In a group of $n$ people, each one or always speak the truth or always lies.
Arnaldo can ask questions for any of these people provided these questions are of the type:
``In set $A$, what is the parity of people who speak truthfully?'',
where $A$ is a subset of $k$ people. (The answer is either ``even'' or ``odd'').
Arnaldo wants to figure out which people are liars.
For each pair $(n,k)$, determine the minimum number of questions needed,
or prove that this task is impossible.
\section*{Video}
\href{https://www.youtube.com/watch?v=2ku744eaxYA&list=PLi6h8GM1FA6yHh4gDk_ZYezmncU1EJUmZ}{\texttt{https://youtu.be/2ku744eaxYA}}
\section*{External Link}
\url{https://aops.com/community/p21012476}
\newpage
\section*{Solution}
The answer is that the task is possible exactly
when $k$ is even in which case exactly $n$ questions are needed.
Treat each person as an element in $\FF_2$,
where $1$ for truth and $0$ for liar.
If you ask person $p$ about the set $A$,
their response is
\[ (p+1) + \sum_{a \in A} \pmod 2. \]
So in other words, a query amounts to
sampling a set of either $k-1$ elements ($p \in A$)
or $k+1$ elements $(p \notin A$), and taking the sum.
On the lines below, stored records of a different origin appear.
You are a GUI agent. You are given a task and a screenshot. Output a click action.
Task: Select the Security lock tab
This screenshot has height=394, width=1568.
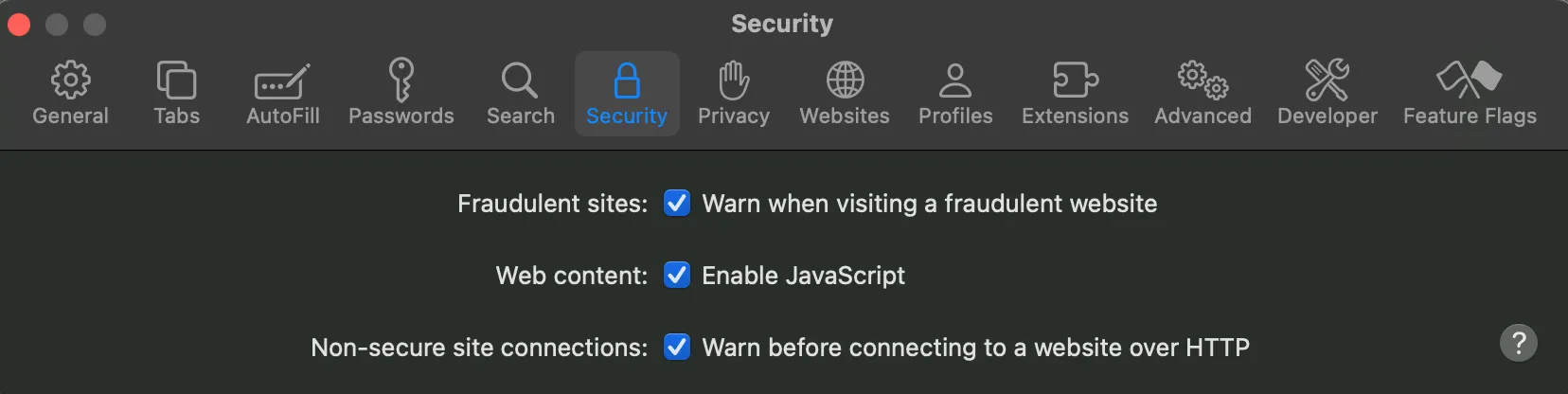627,94
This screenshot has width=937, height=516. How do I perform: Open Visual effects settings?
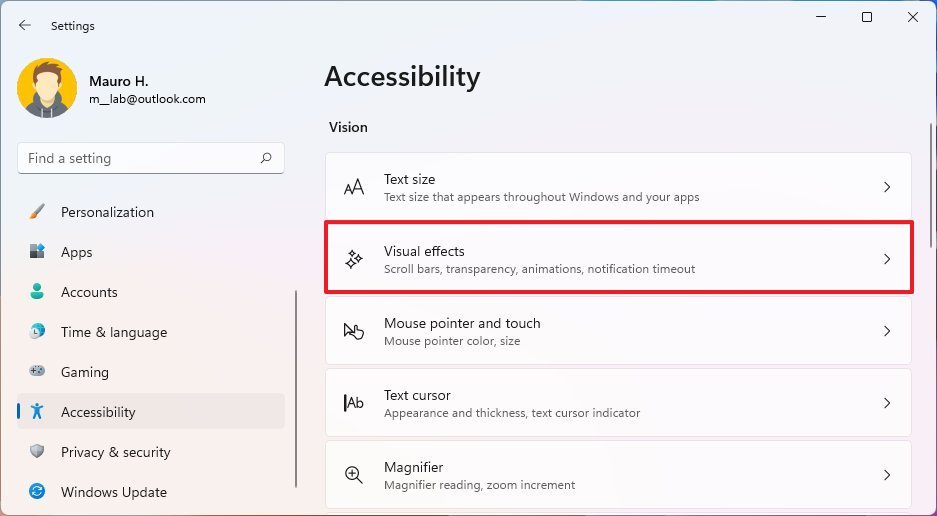pos(618,258)
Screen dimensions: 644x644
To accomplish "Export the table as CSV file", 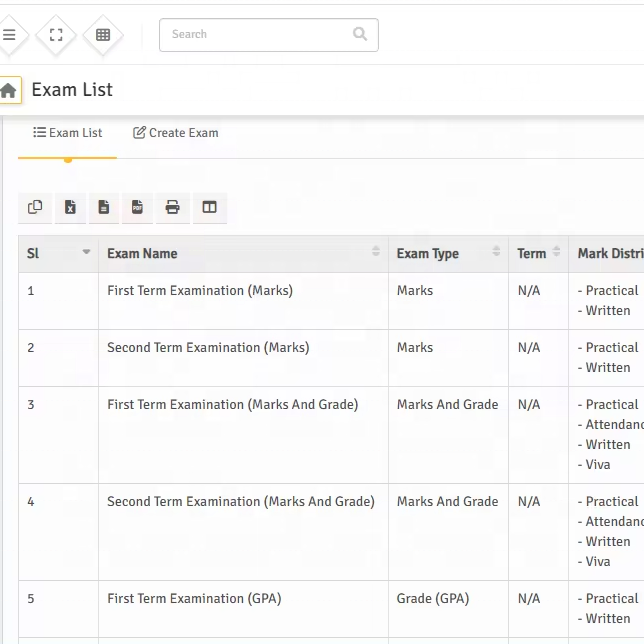I will click(x=104, y=207).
Now, if $k$ is odd, the task is impossible, because
replacing every $x \mapsto x+1$ changes no responses.
On the other hand, when $k$ is even, the following $n$ queries suffice:
\begin{itemize}
\ii Query $(x_1 + \dots + x_k) - x_i$ for $i=1,\dots,k$
By summing, one gets the value of $(k-1)(x_1 + \dots + x_k)$,
and hence knows $x_i $ for $1 \le i \le k$.
\ii Query $(x_1 + \dots + x_{k-2}) + x_i$ for $i = k+1, \dots, n$.
This gets $x_i$ for $i \ge n$.
\end{itemize}
Moreover, at least $n$ queries are necessary
because there are $2^n$ possible final answers for Arnaldo,
and each query has two possible responses.
\end{document}